Repeat the data below with no changes.

Segment Start: Entries provided

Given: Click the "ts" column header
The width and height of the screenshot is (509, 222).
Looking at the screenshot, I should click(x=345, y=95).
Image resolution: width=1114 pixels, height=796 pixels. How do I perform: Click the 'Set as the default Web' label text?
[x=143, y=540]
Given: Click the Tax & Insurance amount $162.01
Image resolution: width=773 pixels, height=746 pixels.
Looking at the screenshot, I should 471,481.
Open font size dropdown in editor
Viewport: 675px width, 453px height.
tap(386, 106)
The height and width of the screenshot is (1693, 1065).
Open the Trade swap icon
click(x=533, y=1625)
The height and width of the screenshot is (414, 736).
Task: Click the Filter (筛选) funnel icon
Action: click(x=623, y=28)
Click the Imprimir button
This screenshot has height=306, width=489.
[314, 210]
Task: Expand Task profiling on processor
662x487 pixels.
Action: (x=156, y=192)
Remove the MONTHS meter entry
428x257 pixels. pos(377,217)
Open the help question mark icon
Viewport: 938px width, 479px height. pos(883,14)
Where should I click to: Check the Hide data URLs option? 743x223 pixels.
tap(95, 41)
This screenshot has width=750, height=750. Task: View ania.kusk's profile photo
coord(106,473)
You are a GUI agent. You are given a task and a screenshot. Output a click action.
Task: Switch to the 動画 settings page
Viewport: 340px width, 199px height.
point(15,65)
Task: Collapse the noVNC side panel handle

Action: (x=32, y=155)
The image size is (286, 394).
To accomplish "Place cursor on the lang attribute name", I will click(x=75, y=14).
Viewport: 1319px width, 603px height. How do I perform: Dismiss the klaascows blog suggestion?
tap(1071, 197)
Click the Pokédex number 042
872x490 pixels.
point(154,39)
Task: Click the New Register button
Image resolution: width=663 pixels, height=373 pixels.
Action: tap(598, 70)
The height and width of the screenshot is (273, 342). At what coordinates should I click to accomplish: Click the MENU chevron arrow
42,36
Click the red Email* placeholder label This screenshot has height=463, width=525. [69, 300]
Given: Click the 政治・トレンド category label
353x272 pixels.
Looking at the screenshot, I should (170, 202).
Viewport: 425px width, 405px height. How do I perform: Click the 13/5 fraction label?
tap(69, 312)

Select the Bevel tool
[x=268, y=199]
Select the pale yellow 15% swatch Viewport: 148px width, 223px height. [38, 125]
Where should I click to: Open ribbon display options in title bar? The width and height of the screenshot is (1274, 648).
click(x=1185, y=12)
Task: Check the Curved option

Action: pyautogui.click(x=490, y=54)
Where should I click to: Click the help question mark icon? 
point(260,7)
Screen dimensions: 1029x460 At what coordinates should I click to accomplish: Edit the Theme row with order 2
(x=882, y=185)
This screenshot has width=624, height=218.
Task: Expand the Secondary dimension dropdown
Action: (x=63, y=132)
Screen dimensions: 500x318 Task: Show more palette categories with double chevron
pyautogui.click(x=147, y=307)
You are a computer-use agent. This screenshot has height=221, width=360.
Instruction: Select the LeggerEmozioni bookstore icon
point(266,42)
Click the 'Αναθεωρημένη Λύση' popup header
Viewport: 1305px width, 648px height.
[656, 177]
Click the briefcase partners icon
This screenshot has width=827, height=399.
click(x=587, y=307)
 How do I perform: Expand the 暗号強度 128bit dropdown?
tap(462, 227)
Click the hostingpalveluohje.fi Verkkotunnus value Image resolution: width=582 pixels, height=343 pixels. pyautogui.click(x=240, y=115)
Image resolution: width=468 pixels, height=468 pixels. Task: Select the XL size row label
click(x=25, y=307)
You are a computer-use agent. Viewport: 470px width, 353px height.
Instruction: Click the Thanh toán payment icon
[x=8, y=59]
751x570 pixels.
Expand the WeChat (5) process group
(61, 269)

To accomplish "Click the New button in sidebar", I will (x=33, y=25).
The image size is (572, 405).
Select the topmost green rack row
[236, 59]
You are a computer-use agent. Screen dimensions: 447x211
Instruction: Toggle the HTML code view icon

Segment End: Entries provided

__Answer to this problem__
Given: Click the "ts" column header
The width and height of the screenshot is (509, 222).
Looking at the screenshot, I should click(x=345, y=95).
Image resolution: width=1114 pixels, height=796 pixels. How do I perform: Click the 'Set as the default Web' label text?
[x=143, y=540]
Given: Click the Tax & Insurance amount $162.01
Image resolution: width=773 pixels, height=746 pixels.
Looking at the screenshot, I should 471,481.
Open font size dropdown in editor
Viewport: 675px width, 453px height.
tap(386, 106)
The height and width of the screenshot is (1693, 1065).
Open the Trade swap icon
click(x=533, y=1625)
The height and width of the screenshot is (414, 736).
Task: Click the Filter (筛选) funnel icon
Action: click(x=623, y=28)
Click the Imprimir button
This screenshot has height=306, width=489.
[314, 210]
Task: Expand Task profiling on processor
662x487 pixels.
Action: (x=156, y=192)
Remove the MONTHS meter entry
428x257 pixels. pos(377,217)
Open the help question mark icon
Viewport: 938px width, 479px height. pos(883,14)
Where should I click to: Check the Hide data URLs option? 743x223 pixels.
tap(95, 41)
This screenshot has width=750, height=750. Task: View ania.kusk's profile photo
coord(106,473)
You are a GUI agent. You are given a task and a screenshot. Output a click action.
Task: Switch to the 動画 settings page
Viewport: 340px width, 199px height.
point(15,65)
Task: Collapse the noVNC side panel handle

Action: (x=32, y=155)
The image size is (286, 394).
To accomplish "Place cursor on the lang attribute name", I will click(x=75, y=14).
Viewport: 1319px width, 603px height. How do I perform: Dismiss the klaascows blog suggestion?
tap(1071, 197)
Click the Pokédex number 042
872x490 pixels.
point(154,39)
Task: Click the New Register button
Image resolution: width=663 pixels, height=373 pixels.
Action: tap(598, 70)
The height and width of the screenshot is (273, 342). At what coordinates should I click to accomplish: Click the MENU chevron arrow
42,36
Click the red Email* placeholder label This screenshot has height=463, width=525. [69, 300]
Given: Click the 政治・トレンド category label
353x272 pixels.
Looking at the screenshot, I should (170, 202).
Viewport: 425px width, 405px height. How do I perform: Click the 13/5 fraction label?
tap(69, 312)

Select the Bevel tool
[x=268, y=199]
Select the pale yellow 15% swatch Viewport: 148px width, 223px height. [38, 125]
Where should I click to: Open ribbon display options in title bar? The width and height of the screenshot is (1274, 648).
click(x=1185, y=12)
Task: Check the Curved option

Action: pyautogui.click(x=490, y=54)
Where should I click to: Click the help question mark icon? 
point(260,7)
Screen dimensions: 1029x460 At what coordinates should I click to accomplish: Edit the Theme row with order 2
(x=882, y=185)
This screenshot has width=624, height=218.
Task: Expand the Secondary dimension dropdown
Action: (x=63, y=132)
Screen dimensions: 500x318 Task: Show more palette categories with double chevron
pyautogui.click(x=147, y=307)
You are a computer-use agent. This screenshot has height=221, width=360.
Instruction: Select the LeggerEmozioni bookstore icon
point(266,42)
Click the 'Αναθεωρημένη Λύση' popup header
Viewport: 1305px width, 648px height.
[656, 177]
Click the briefcase partners icon
This screenshot has width=827, height=399.
click(x=587, y=307)
 How do I perform: Expand the 暗号強度 128bit dropdown?
tap(462, 227)
Click the hostingpalveluohje.fi Verkkotunnus value Image resolution: width=582 pixels, height=343 pixels. pyautogui.click(x=240, y=115)
Image resolution: width=468 pixels, height=468 pixels. Task: Select the XL size row label
click(x=25, y=307)
You are a computer-use agent. Viewport: 470px width, 353px height.
Instruction: Click the Thanh toán payment icon
[x=8, y=59]
751x570 pixels.
Expand the WeChat (5) process group
(61, 269)

To accomplish "Click the New button in sidebar", I will (x=33, y=25).
The image size is (572, 405).
Select the topmost green rack row
[236, 59]
You are a computer-use agent. Screen dimensions: 447x211
Instruction: Toggle the HTML code view icon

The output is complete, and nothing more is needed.